While alive, the process never closed or msynced the mapping, and it was fixed size, so the kernel was under no particular pressure to write the contents to disk. But when the process crashed, the kernel would preserve the contents.
I admit i never benchmarked this, so i don't know whether it actually avoided excessive writes. But it seemed like a neat idea in principle!
kevin_nisbet|3 years ago
As I remember it, they wrote their crash handler to include the ring buffer of recent messages sent to the services. So whenever they'd get into an unexpected state, they'd just crash the process, and collect the ring buffer of recent messages along with the other normal things in a mini core. Made it so easy to track down those unexpected / corner cases in that platform.
foobiekr|3 years ago
1. A ring of log-like objects (obviously not rendered strings, since that is a waste of CPU) that can be optionally included in a crash report in structured form that can be dissected later.
2. Compiler-generated enter/exit counters and corresponding table per module, modules linking themselves as init time to the master table, for performance counters [invocations or time spent]; dumpable on demand; lightweight and always on
3. a ring of logs - these actually being rendered logs plus indices into (1) - that have been otherwise rendered, so the retention cost is minimal and you can map back to log files otherwise provided.
The distinction between (1) and (3) should be obvious, but in case it is not, short circuiting log rendering for logs that should otherwise be dropped is a very important practice to avoid debug-level logs consuming the majority of CPU time.

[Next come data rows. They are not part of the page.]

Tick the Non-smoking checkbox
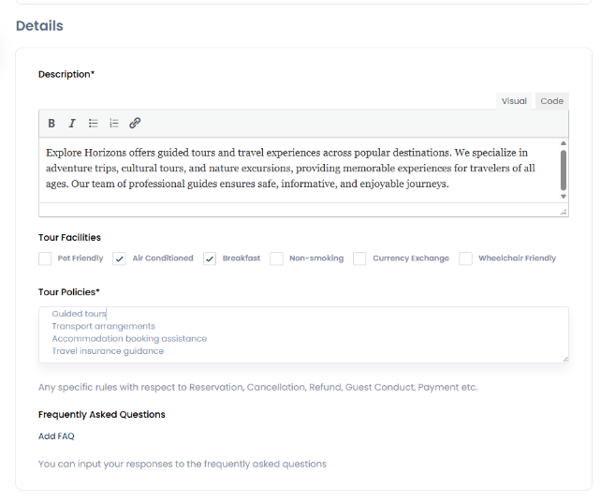The image size is (615, 502). point(276,258)
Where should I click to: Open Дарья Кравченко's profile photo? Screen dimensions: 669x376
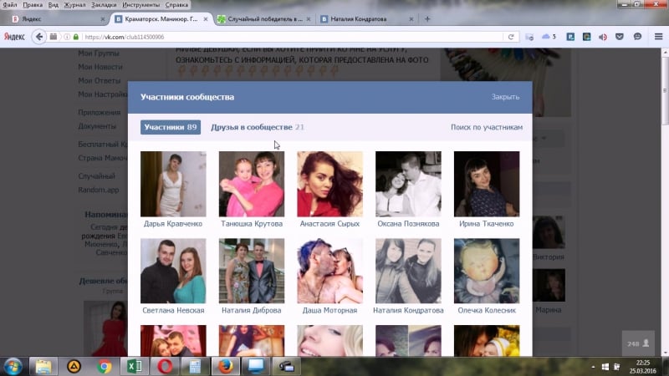(x=173, y=184)
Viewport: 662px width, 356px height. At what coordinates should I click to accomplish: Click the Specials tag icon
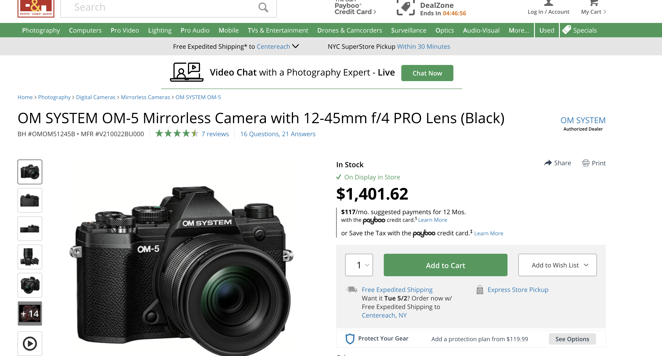coord(566,30)
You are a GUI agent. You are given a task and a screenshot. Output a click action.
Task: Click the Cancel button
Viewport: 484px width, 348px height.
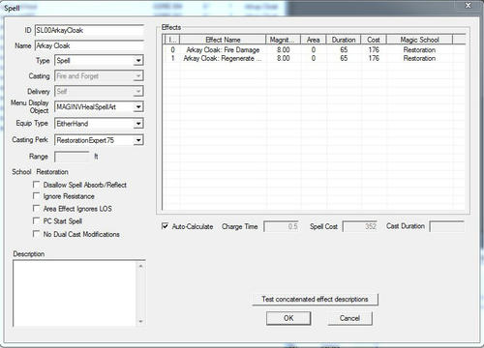(x=349, y=318)
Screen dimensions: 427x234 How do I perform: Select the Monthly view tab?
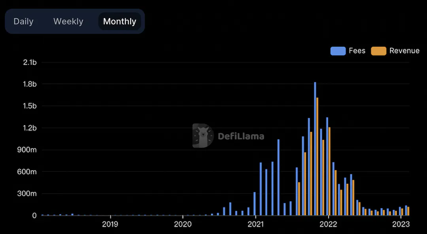(119, 21)
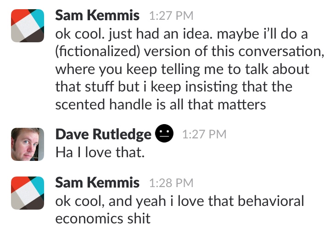Click Sam Kemmis's avatar beside the 1:28 PM message

coord(28,192)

Traditionally, all of these are trivially inspectable in a core dump, but usually you'd like a reduced crash report instead: less wear and tear on the flash and easier for users [and bug management systems] to juggle. Crash reports and cores obviously need to include an unambiguous version [typically a hash of the code rather than a manually managed version #, for dynamically linked ELFs, fingerprints of all libraries as well]; for cores you just make sure to compute this at start and keep it in memory reachable from a pointer out of main().
pmalynin|3 years ago
foobiekr|3 years ago
A problem with time travel debugging is that you generally can't use it in production [of course, there are people who think devs should have direct access to prod, for them there is no help], and you 100% cannot use it for anything deployed at a customer (so for embedded, devices, actual non-SAAS software etc. etc.).
It's better to shore up your tools so that the workflow is very straightforward and leave stuff like time travel for people doing work on a very narrow subset of very hard to understand bugs.